> What is expected
Working from the data below, write out exactly the lines from its first through the line that contains "You are a computer-use", both ends included and pictures omitted.

---------- Data for review

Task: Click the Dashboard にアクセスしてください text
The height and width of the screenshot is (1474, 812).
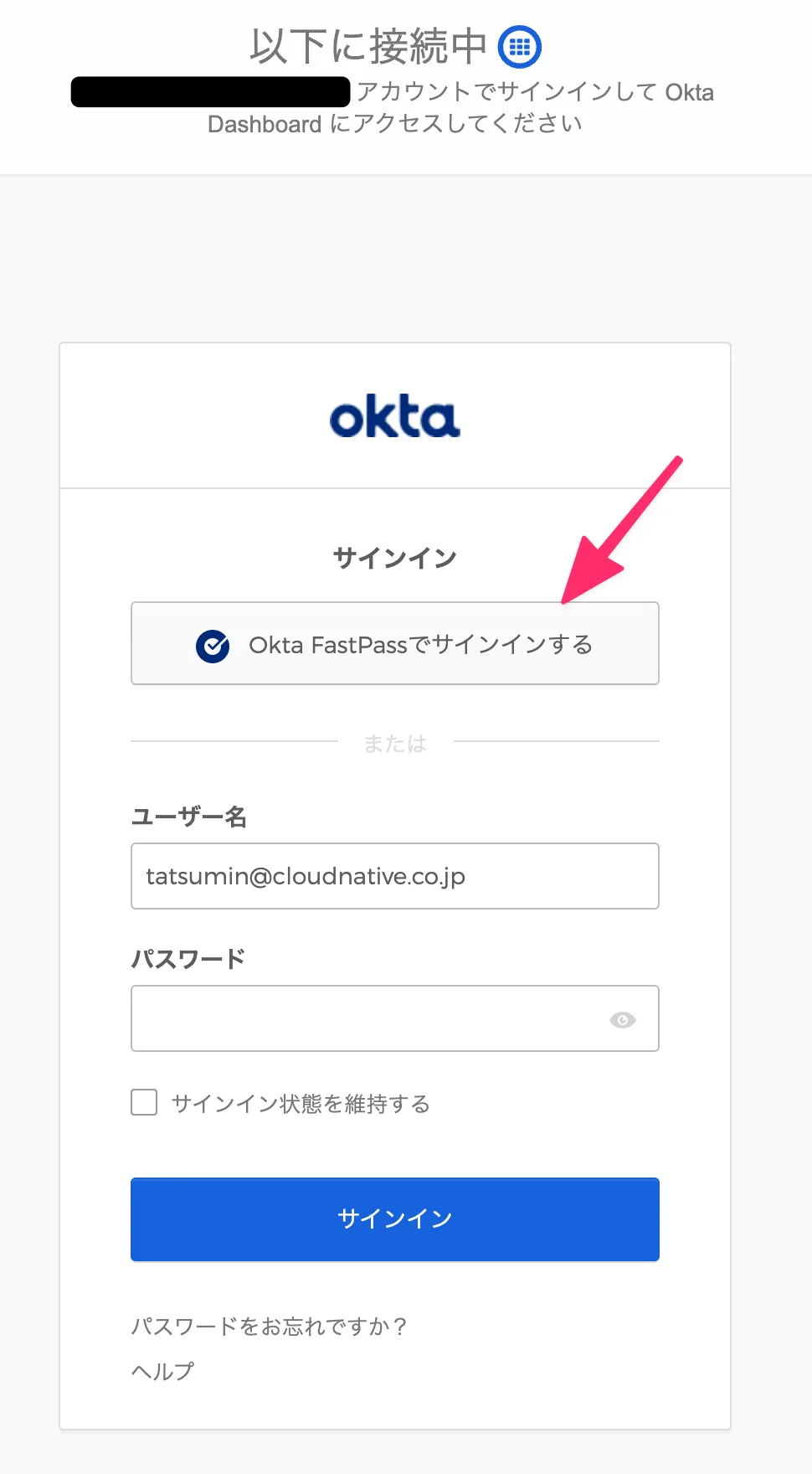Action: click(395, 124)
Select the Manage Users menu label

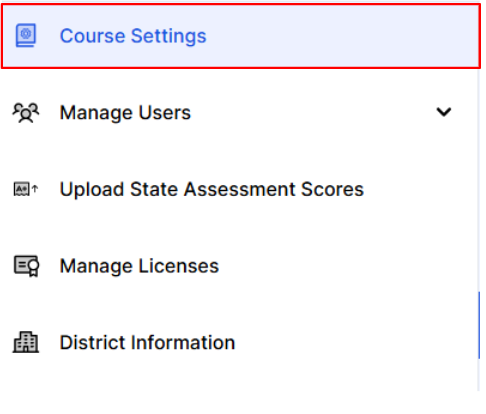[125, 112]
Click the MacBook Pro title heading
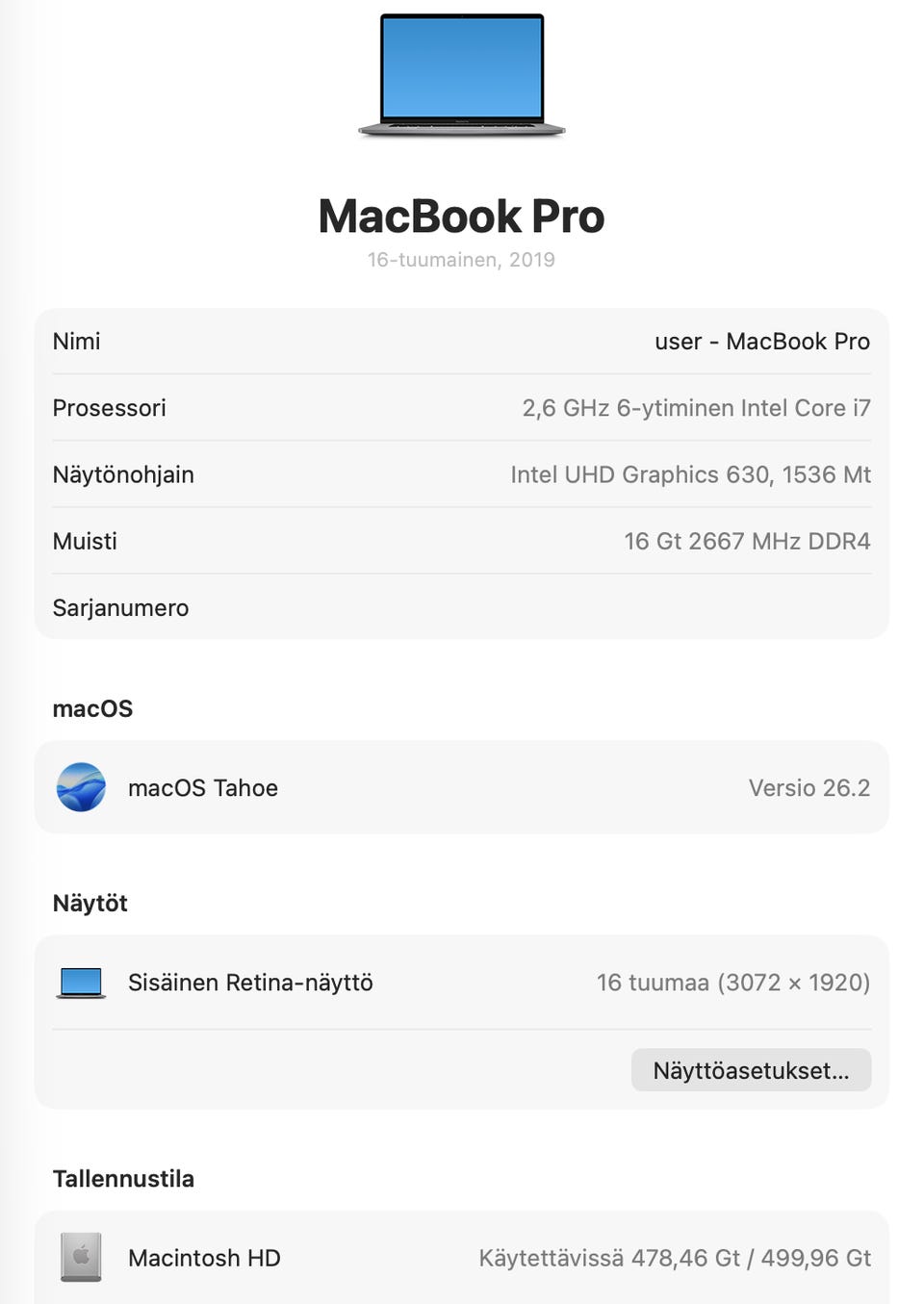This screenshot has width=924, height=1304. (462, 217)
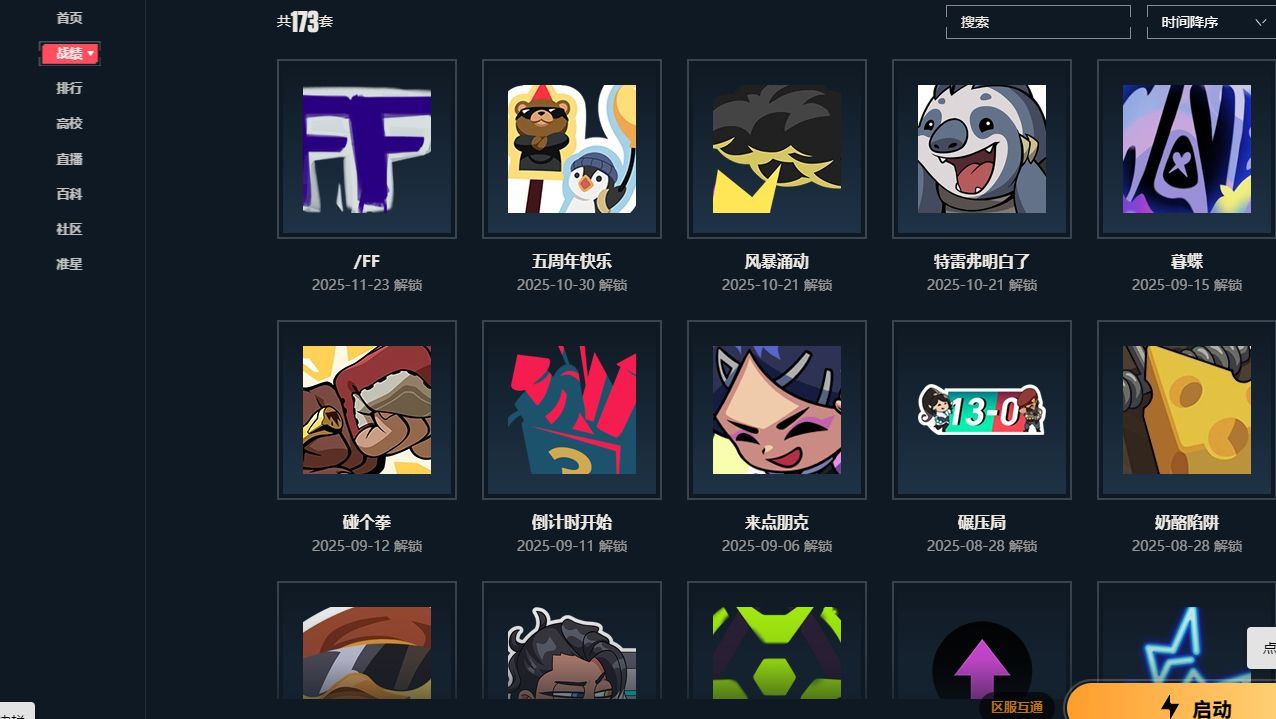The image size is (1276, 719).
Task: Open the 五周年快乐 bear and penguin spray
Action: 572,149
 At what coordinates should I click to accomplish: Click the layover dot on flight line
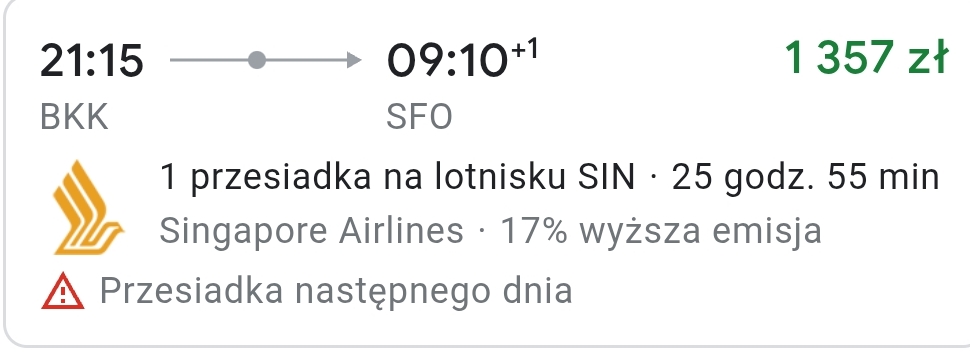point(257,60)
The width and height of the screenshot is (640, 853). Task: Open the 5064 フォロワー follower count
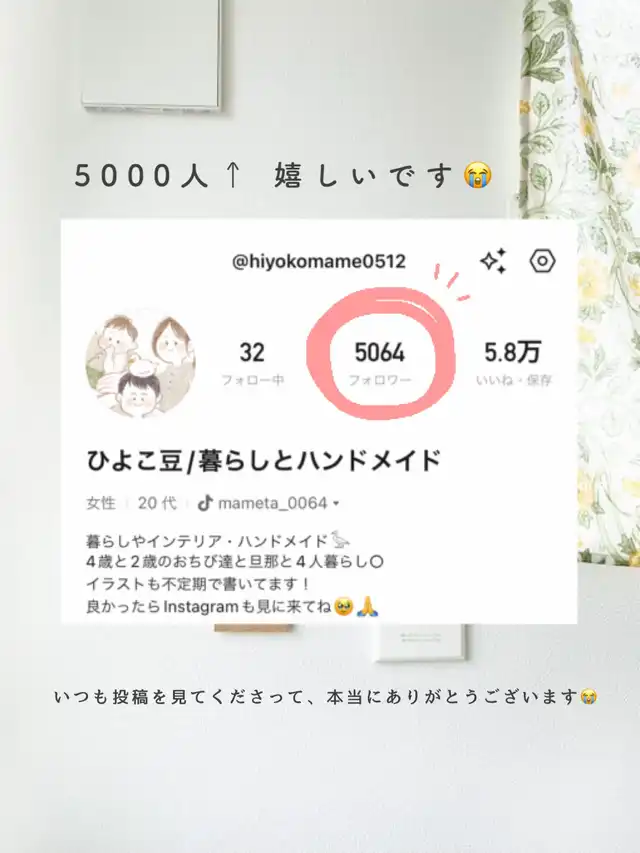[x=380, y=363]
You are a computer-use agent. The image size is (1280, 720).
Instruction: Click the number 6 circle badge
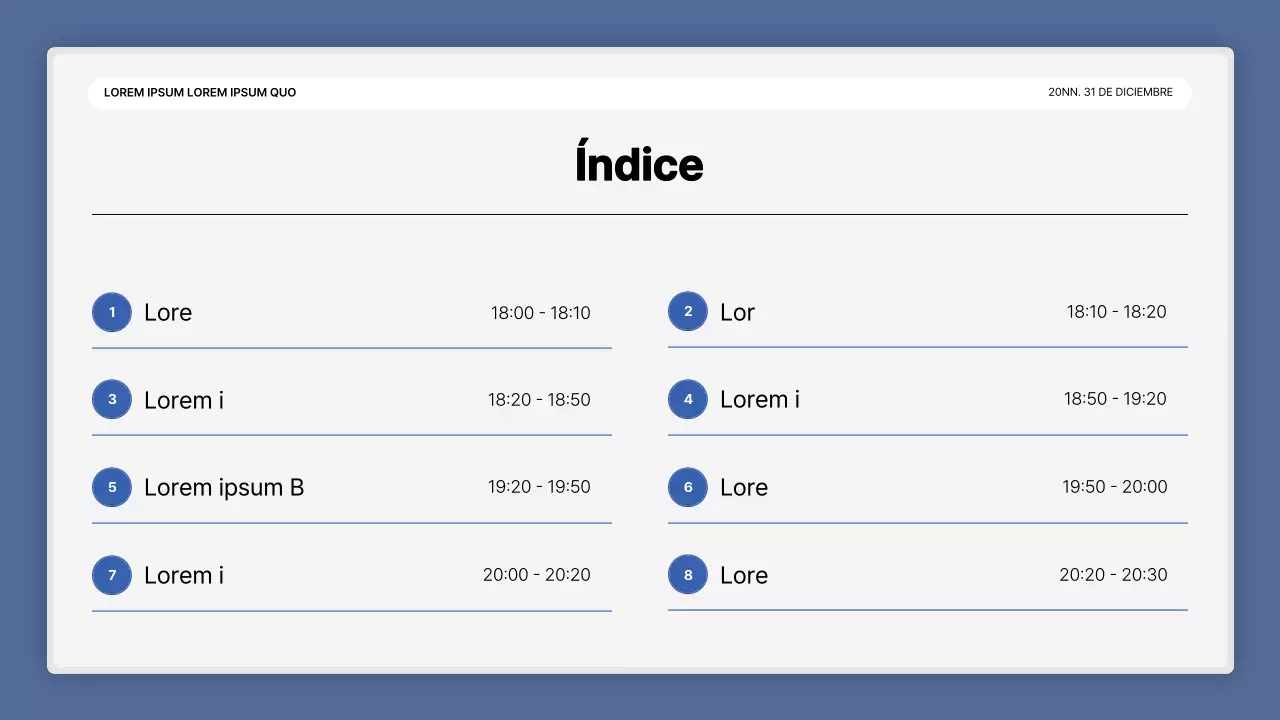(x=688, y=487)
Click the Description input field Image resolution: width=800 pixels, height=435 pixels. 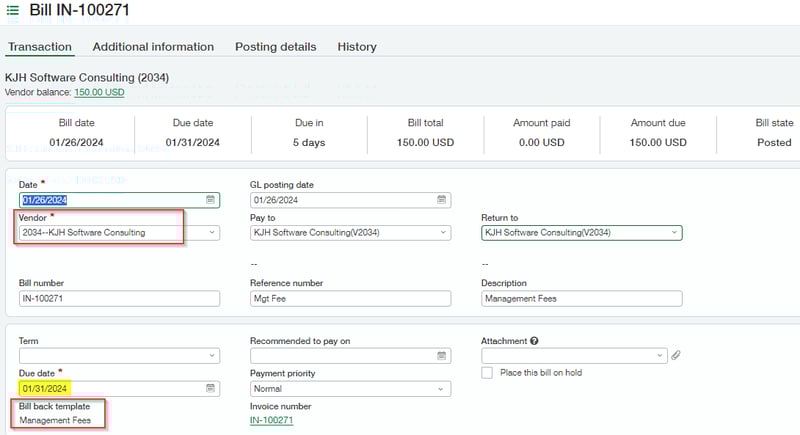(x=581, y=298)
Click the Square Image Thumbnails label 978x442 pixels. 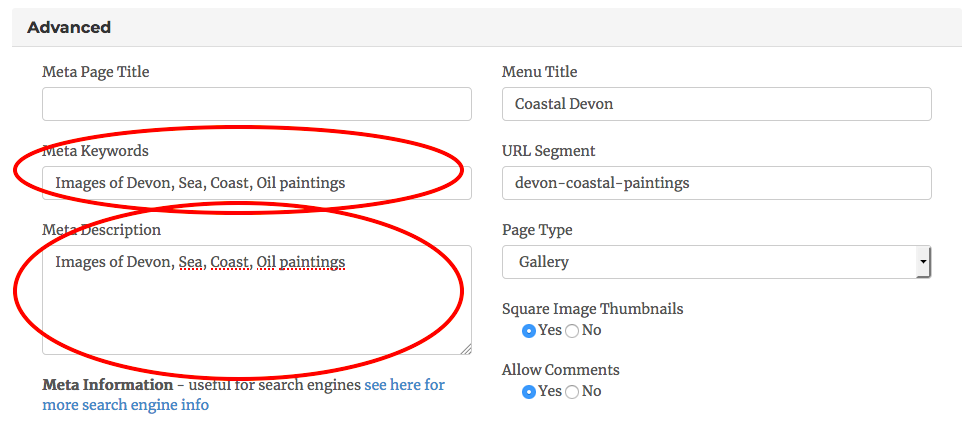click(x=592, y=309)
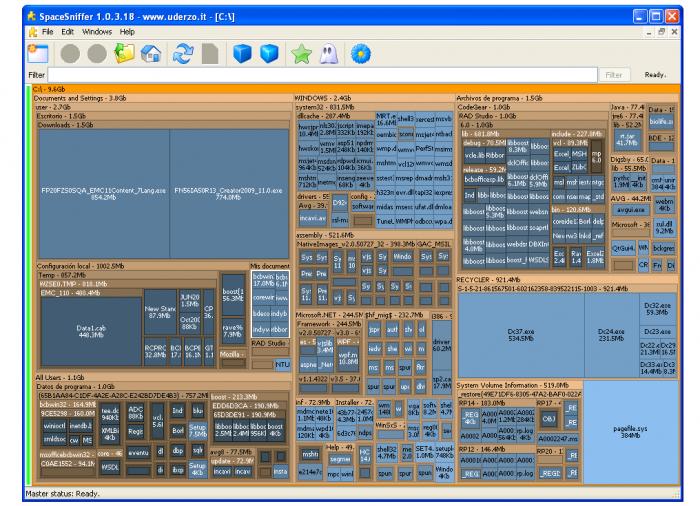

--------------------

> Task answer
Task: Click the Dashboard にアクセスしてください text
The height and width of the screenshot is (1474, 812).
Action: click(395, 124)
Select the Manage Users menu label

[125, 112]
Click the MacBook Pro title heading
This screenshot has width=924, height=1304. (462, 217)
The image size is (1276, 719).
Task: Open the 五周年快乐 bear and penguin spray
Action: 572,149
 At what coordinates should I click to accomplish: Click the layover dot on flight line
point(257,60)
The width and height of the screenshot is (640, 853). Task: Open the 5064 フォロワー follower count
[x=380, y=363]
You are a computer-use agent. The image size is (1280, 720).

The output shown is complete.